• DATA SUPPLIED:
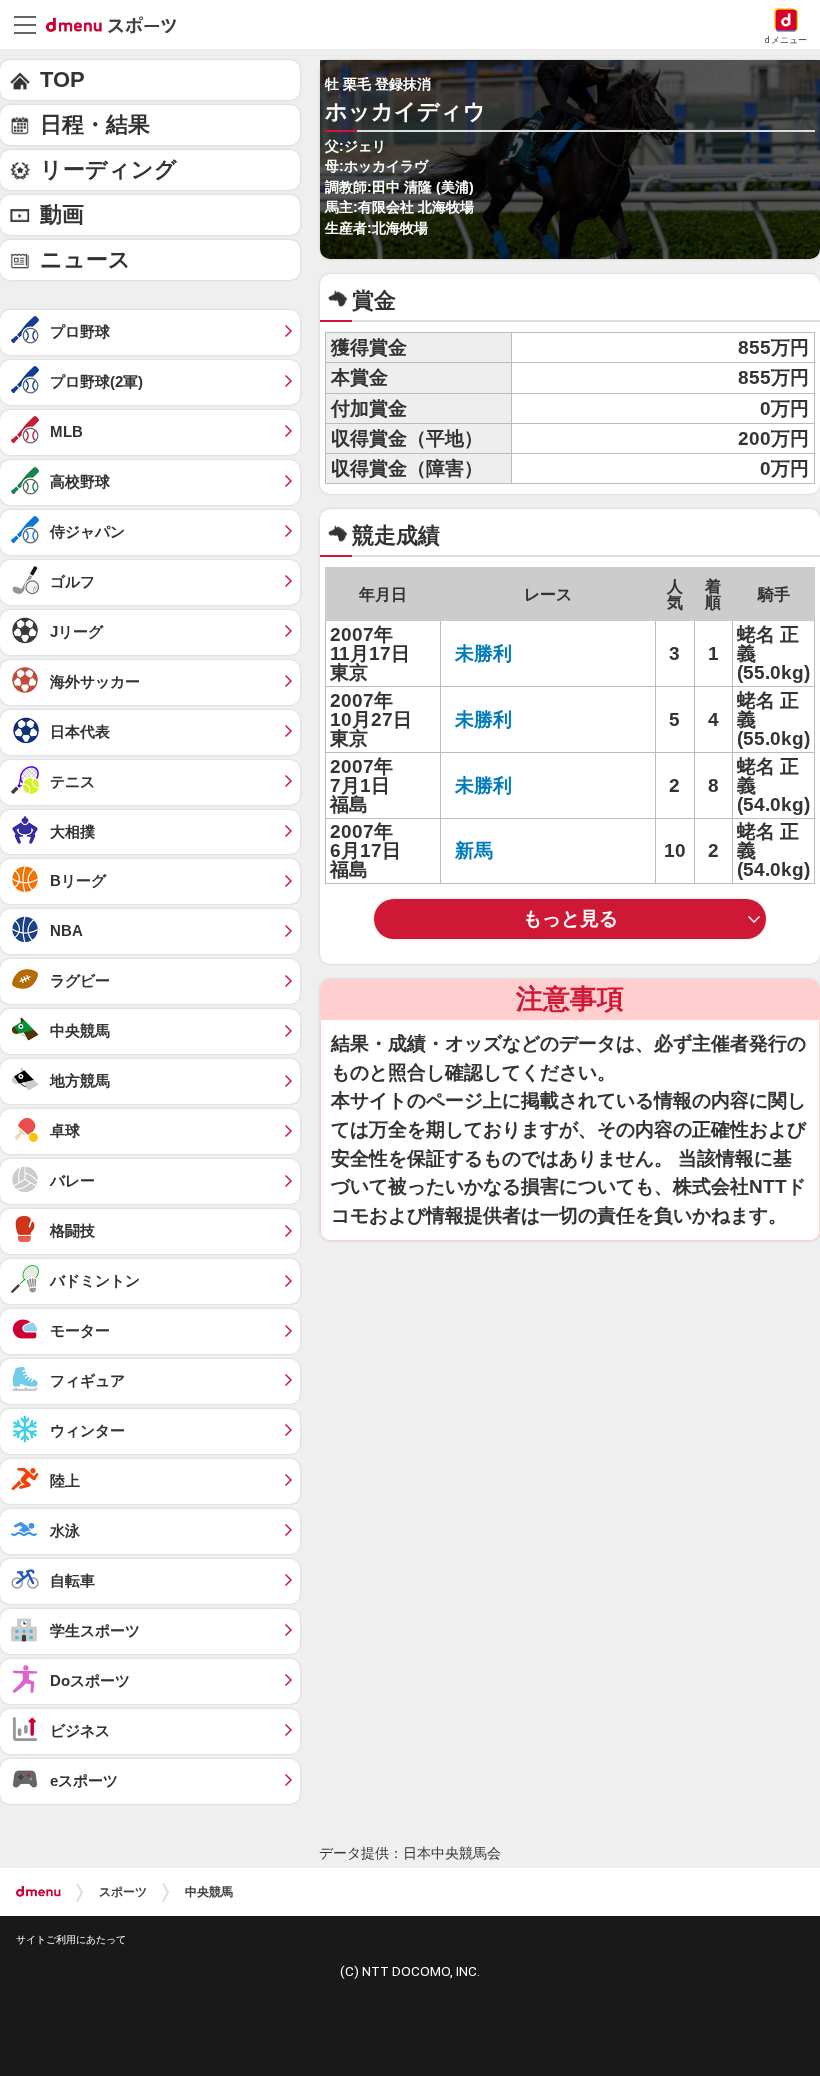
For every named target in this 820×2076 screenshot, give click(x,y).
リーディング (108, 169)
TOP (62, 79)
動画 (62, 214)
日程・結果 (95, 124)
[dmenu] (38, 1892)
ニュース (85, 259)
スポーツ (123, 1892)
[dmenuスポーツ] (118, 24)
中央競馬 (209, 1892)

---

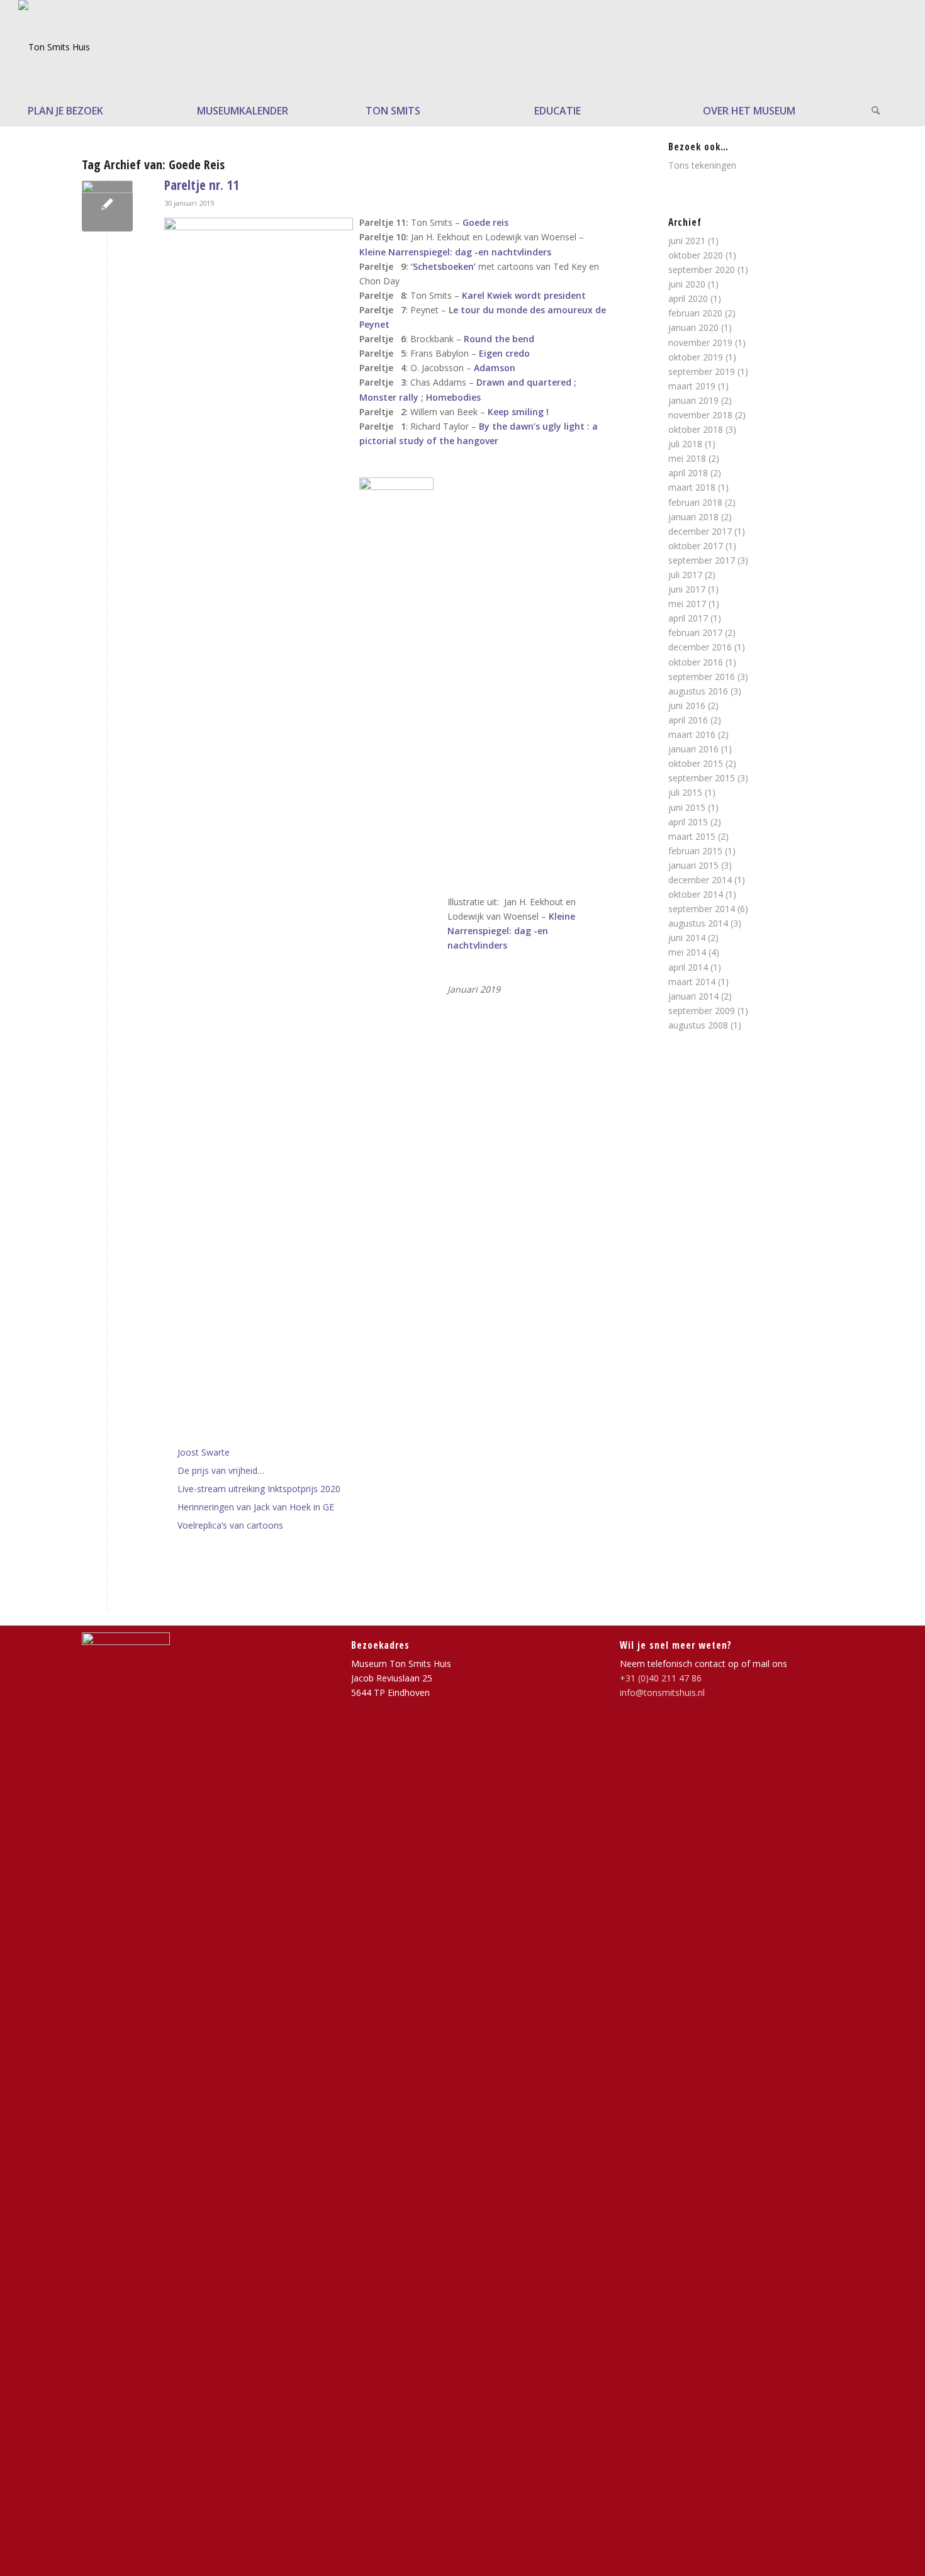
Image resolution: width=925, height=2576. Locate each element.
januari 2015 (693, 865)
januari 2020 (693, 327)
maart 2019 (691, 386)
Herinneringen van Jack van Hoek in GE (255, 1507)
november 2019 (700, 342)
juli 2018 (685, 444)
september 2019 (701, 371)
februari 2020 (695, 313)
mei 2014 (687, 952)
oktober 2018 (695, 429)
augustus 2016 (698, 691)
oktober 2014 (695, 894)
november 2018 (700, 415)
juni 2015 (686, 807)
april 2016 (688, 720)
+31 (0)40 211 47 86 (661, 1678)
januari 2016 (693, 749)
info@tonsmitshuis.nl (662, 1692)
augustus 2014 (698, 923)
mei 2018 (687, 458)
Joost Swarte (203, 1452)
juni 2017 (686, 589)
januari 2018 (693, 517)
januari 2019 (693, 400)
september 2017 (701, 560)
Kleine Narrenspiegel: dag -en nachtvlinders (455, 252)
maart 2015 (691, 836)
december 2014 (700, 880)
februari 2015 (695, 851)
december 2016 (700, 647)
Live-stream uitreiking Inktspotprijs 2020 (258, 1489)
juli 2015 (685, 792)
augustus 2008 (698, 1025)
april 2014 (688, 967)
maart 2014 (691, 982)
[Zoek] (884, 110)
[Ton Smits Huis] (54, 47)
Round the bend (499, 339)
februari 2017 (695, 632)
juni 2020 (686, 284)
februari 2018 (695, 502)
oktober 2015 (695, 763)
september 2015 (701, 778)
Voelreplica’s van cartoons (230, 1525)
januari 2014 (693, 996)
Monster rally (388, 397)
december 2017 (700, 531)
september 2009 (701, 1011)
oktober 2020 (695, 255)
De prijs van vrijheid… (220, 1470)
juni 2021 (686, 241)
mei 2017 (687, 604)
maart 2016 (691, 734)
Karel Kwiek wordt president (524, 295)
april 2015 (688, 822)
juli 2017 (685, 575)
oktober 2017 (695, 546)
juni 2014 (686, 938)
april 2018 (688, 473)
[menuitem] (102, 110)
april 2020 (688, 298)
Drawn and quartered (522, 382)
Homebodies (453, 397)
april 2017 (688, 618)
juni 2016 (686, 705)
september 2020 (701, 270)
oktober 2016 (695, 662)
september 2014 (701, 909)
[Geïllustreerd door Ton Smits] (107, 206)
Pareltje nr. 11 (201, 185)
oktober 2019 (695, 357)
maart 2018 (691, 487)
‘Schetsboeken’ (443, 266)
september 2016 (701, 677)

---

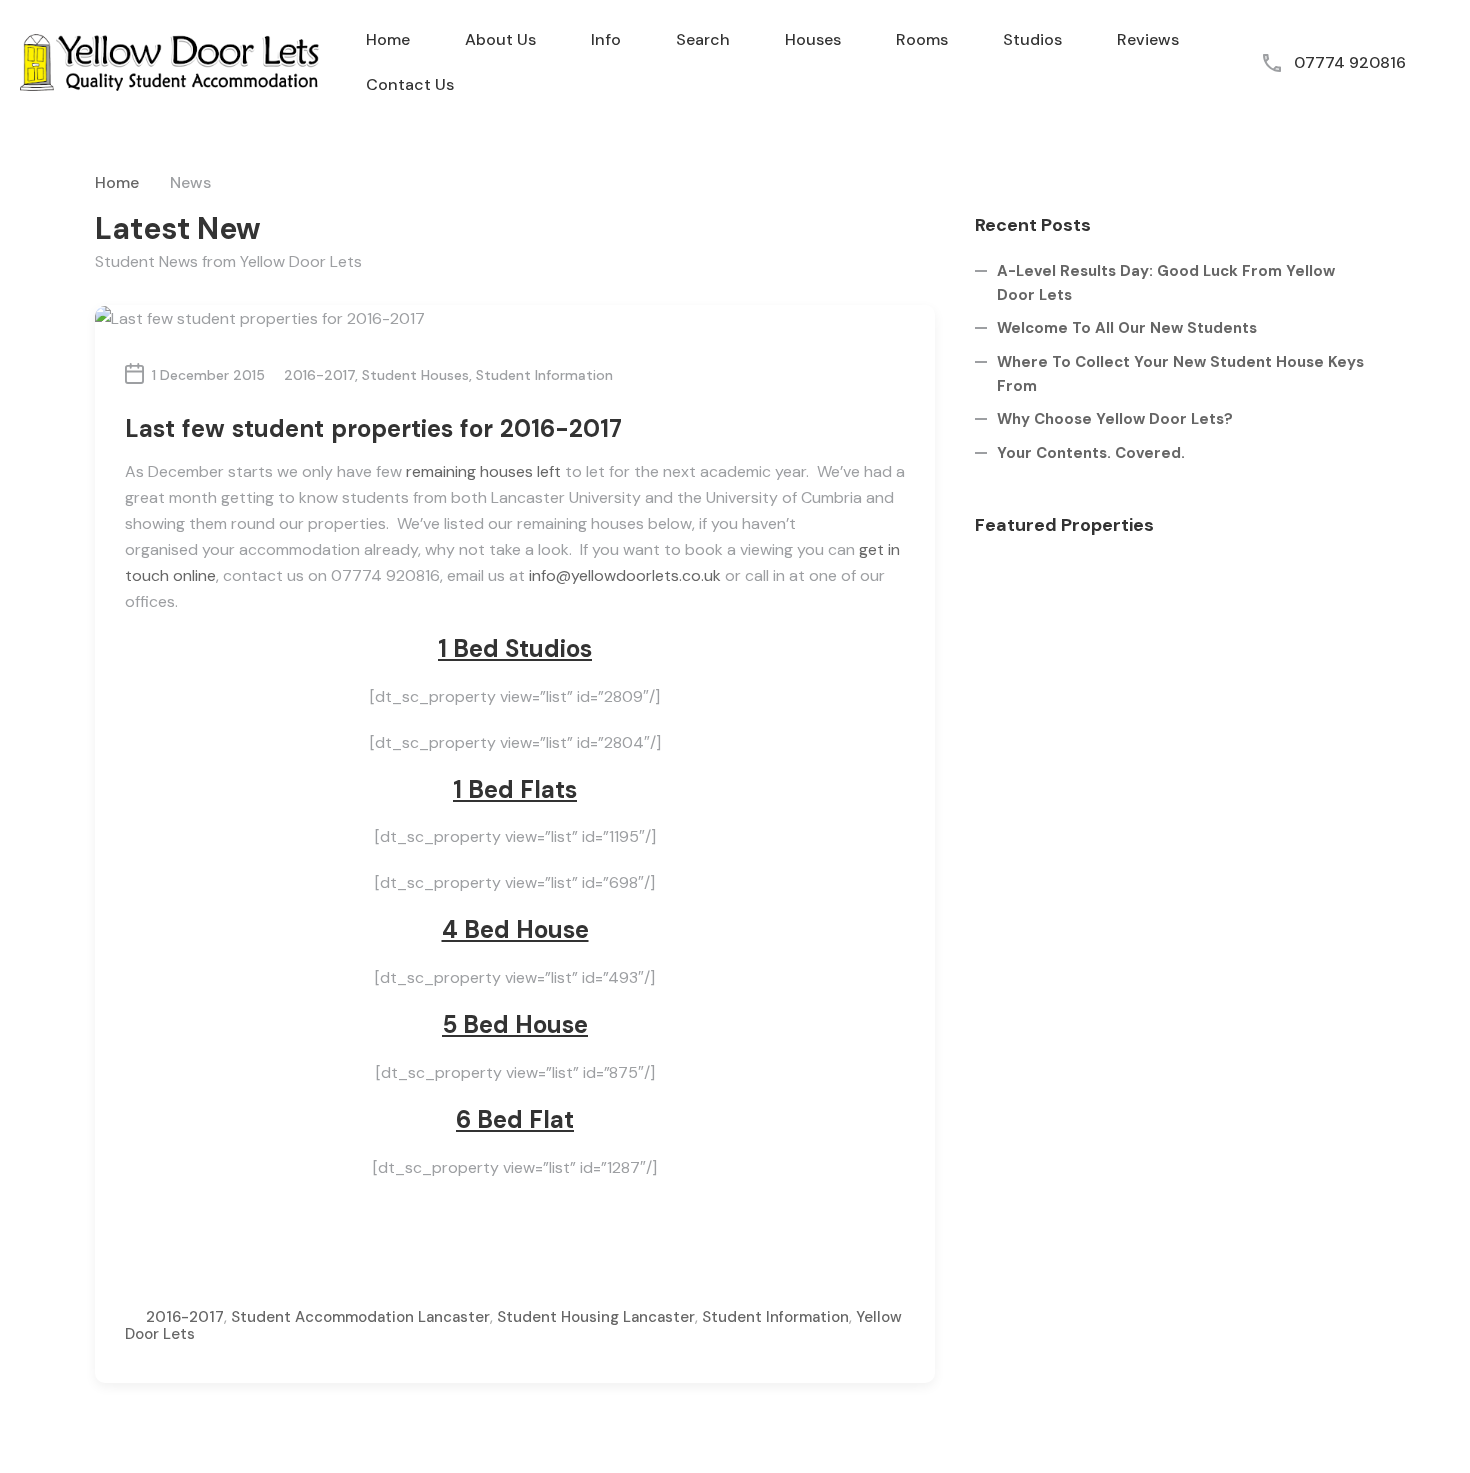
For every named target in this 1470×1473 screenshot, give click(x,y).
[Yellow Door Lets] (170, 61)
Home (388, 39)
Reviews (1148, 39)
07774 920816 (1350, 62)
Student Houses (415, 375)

• TASK BRIEF:
When you reach the line containing "april 2014 (688, 967)" in the data above, start copying exactly, and stop after the line containing "september 2016 (701, 677)".

• RESULT OF THIS EXERCISE:
april 2014 (688, 967)
maart 2014 (691, 982)
[Zoek] (884, 110)
[Ton Smits Huis] (54, 47)
Round the bend (499, 339)
februari 2017 (695, 632)
juni 2020 (686, 284)
februari 2018 (695, 502)
oktober 2015 (695, 763)
september 2015 (701, 778)
Voelreplica’s van cartoons (230, 1525)
januari 2014 (693, 996)
Monster rally (388, 397)
december 2017 (700, 531)
september 2009 (701, 1011)
oktober 2020 (695, 255)
De prijs van vrijheid… (220, 1470)
juni 2021 (686, 241)
mei 2017 (687, 604)
maart 2016 (691, 734)
Karel Kwiek wordt president (524, 295)
april 2015 (688, 822)
juli 2017 (685, 575)
oktober 2017 (695, 546)
juni 2014 (686, 938)
april 2018 (688, 473)
[menuitem] (102, 110)
april 2020 (688, 298)
Drawn and quartered (522, 382)
Homebodies (453, 397)
april 2017 (688, 618)
juni 2016 (686, 705)
september 2020 (701, 270)
oktober 2016 (695, 662)
september 2014 (701, 909)
[Geïllustreerd door Ton Smits] (107, 206)
Pareltje nr. 11 (201, 185)
oktober 2019 (695, 357)
maart 2018 (691, 487)
‘Schetsboeken’ (443, 266)
september 2016 (701, 677)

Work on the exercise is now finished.